Por estar em contato direto com a população nas farmácias e drogarias, o farmacêutico ocupa posição estratégica para identificar suspeitas de falhas terapêuticas, reações indesejadas e interações medicamentosas durante o atendimento, além de realizar os registros e encaminhar as notificações aos órgãos reguladores.
A coordenadora técnica e farmacêutica do CRF-MT, Karina Luckmann, destaca que a farmacovigilância deve fazer parte da rotina profissional. “A atuação do farmacêutico não termina na dispensação do medicamento. É fundamental acompanhar, orientar e estar atento aos relatos dos pacientes. A notificação de uma suspeita pode contribuir para identificar riscos e tornar o uso dos medicamentos mais seguro para toda a população”, ressalta.
Entre as ocorrências monitoradas estão reações adversas, inefetividade terapêutica, erros de medicação, intoxicações, uso abusivo e interações entre medicamentos, alimentos e fitoterápicos.

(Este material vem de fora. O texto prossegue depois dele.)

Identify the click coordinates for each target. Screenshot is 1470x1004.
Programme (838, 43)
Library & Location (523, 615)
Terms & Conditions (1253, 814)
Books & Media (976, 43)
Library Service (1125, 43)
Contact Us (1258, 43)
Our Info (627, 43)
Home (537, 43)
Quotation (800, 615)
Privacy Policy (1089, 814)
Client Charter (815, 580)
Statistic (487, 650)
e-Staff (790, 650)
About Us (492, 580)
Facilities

Nos casos de suspeita de evento adverso envolvendo medicamentos ou vacinas, a notificação deve ser feita pelo VigiMed, plataforma oficial adotada pela Agência Nacional de Vigilância Sanitária (Anvisa). Já situações relacionadas a desvios de qualidade, como defeitos na embalagem, alterações de cor ou odor e problemas de rotulagem, devem ser registradas no Notivisa.
O CRF-MT ressalta ainda que não é necessário ter certeza de que o medicamento causou o evento para realizar a notificação. A suspeita clínica fundamentada é suficiente para o registro, cabendo posteriormente aos órgãos competentes avaliar a relação de causalidade.
Para o Conselho, fortalecer a farmacovigilância nas farmácias e drogarias é fundamental para ampliar a segurança dos pacientes, estimular o uso racional de medicamentos e contribuir para a prevenção de danos à saúde.